Cosa si intende per caldo torrido e caldo afoso: la differenza
Il caldo torrido, per definizione, è il caldo secco, in presenza di un’atmosfera con uno scarso contenuto di vapore acqueo: il clima tipico dei deserti, quindi anche del deserto del Sahara, con temperature di 35-40 °C e oltre, accompagnate da tassi di umidità relativa inferiori al 25-30%. Per fare qualche esempio di città con questo clima: Dubai, New Delhi, Madrid. È un caldo descritto tipicamente come “bruciante”.
Il caldo afoso, al contrario, è il caldo umido, con temperature dell’aria non per forza elevatissime, sui 30-35 °C, ma accompagnate da grandi quantità di vapore acqueo al suo interno, dunque da tassi di umidità uguali o superiori al 50-70%. Ne sono un esempio metropoli come Pechino, Giacarta e Shangai. Viene solitamente descritto come “soffocante” oppure “opprimente”.
Perché il caldo afoso è più difficile da sopportare
Ebbene, dal caldo torrido ci si può difendere attraverso la sudorazione: il sudore evapora dalla nostra pelle sottraendole calore e rinfrescandola, a patto che le molecole di acqua del sudore passino nell’aria velocemente, e ciò succede quando l’aria è povera di molecole di vapore acqueo in sospensione. Avrete certamente sperimentato quella sensazione di fresco che si prova quando si esce dal mare o dalla doccia, a volte quasi di freddo…una sensazione tipica quando l’aria è molto secca.
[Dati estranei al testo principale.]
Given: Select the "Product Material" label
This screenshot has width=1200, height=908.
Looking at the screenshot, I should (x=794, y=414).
Il caldo afoso, invece, può potenzialmente uccidere. Quando l’umidità dell’aria è elevata, il sudore non riesce a lasciare la nostra epidermide, non c’è evaporazione e dunque non c’è frescura. In altre parole, l’umidità impedisce al sudore di evaporare. A partire dal 90 % di umidità relativa l’aria è talmente carica di vapore acqueo che l’evaporazione diventa quasi impossibile. Inoltre, il sudore tende a restare “incollato” alla nostra pelle, accrescendo ulteriormente la sensazione di caldo e di oppressione.
A quel punto il corpo non si raffredda, anzi la temperatura sale, affaticando polmoni e cuore. Se da un lato si può sopravvivere a temperature di 50 °C in aria secca (molto povera di vapore acqueo), il caldo può diventare un problema già partire dai 35 °C se è presente aria satura di vapore acqueo (100 % di umidità relativa). In assenza di raffreddamento, la temperatura corporea può raggiungere i 42-43 °C ed entrare in ipertermia. Nei soggetti particolarmente sensibili può sopravvenire il collasso o, nei casi più estremi, persino la morte per arresto cardiaco.
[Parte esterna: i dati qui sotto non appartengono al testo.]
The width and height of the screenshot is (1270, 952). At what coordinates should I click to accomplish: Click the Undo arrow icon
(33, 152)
Quando fa molto caldo, il fenomeno si accentua perché l'aria calda – per definizione – è in grado di contenere più umidità di quella fredda. A 30 °C l'aria può contenere fino a 30 g di acqua per metro cubo sotto forma di vapore, 10 volte di più che a –5 °C. Di conseguenza, a parità di umidità relativa, a 30 °C si sentono maggiormente gli effetti del riscaldamento atmosferico sul corpo umano rispetto a quando l'aria è fredda (senza contare che si suda meno con il fresco).
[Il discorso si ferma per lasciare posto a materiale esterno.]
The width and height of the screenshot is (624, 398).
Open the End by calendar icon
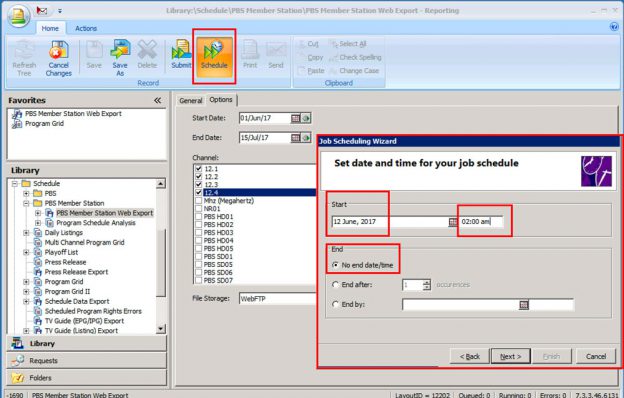(x=524, y=305)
E come se non bastasse, in presenza di caldo afoso l’aria umida non solo impedisce al corpo di raffreddarsi, ma è anche più difficile da respirare, il che aumenta la sensazione di oppressione e affaticamento. Questo perché il vapore acqueo sottrae una piccola quantità di ossigeno all’aria: il nostro corpo deve quindi fare uno sforzo supplementare per assumere la stessa quantità di ossigeno.